*** Opening DATA TO USE ***

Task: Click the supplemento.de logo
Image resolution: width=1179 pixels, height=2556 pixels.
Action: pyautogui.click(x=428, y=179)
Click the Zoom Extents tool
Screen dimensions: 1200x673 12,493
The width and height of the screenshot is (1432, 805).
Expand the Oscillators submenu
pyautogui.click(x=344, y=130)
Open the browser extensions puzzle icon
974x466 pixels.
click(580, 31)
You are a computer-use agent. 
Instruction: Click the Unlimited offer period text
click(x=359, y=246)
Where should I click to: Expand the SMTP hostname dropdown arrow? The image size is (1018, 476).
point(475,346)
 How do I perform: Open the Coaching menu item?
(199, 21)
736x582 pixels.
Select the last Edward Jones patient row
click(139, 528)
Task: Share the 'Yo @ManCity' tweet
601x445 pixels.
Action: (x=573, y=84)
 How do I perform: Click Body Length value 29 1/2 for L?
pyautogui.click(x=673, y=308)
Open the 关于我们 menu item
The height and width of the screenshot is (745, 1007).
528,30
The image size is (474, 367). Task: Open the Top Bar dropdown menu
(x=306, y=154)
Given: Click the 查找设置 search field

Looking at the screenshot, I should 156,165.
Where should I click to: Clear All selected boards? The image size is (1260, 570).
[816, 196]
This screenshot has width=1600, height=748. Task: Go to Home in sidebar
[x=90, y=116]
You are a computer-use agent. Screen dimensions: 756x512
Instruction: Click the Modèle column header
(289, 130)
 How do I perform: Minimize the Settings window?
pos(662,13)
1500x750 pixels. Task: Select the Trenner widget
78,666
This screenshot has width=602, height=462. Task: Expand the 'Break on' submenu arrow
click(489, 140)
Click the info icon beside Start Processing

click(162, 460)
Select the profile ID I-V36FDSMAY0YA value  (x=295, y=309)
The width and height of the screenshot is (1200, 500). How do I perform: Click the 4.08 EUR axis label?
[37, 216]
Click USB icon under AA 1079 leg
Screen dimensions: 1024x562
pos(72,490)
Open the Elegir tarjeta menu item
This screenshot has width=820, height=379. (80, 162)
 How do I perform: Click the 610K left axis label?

*** Closing DATA TO USE ***

▸ **EXERCISE DIRECTIONS**: Your answer should be each line from the entries that includes the string "agent".

▸ **ANSWER SECTION**:
You are a computer-use agent. 
You are a computer-use agent. Screen dimensions: 756x512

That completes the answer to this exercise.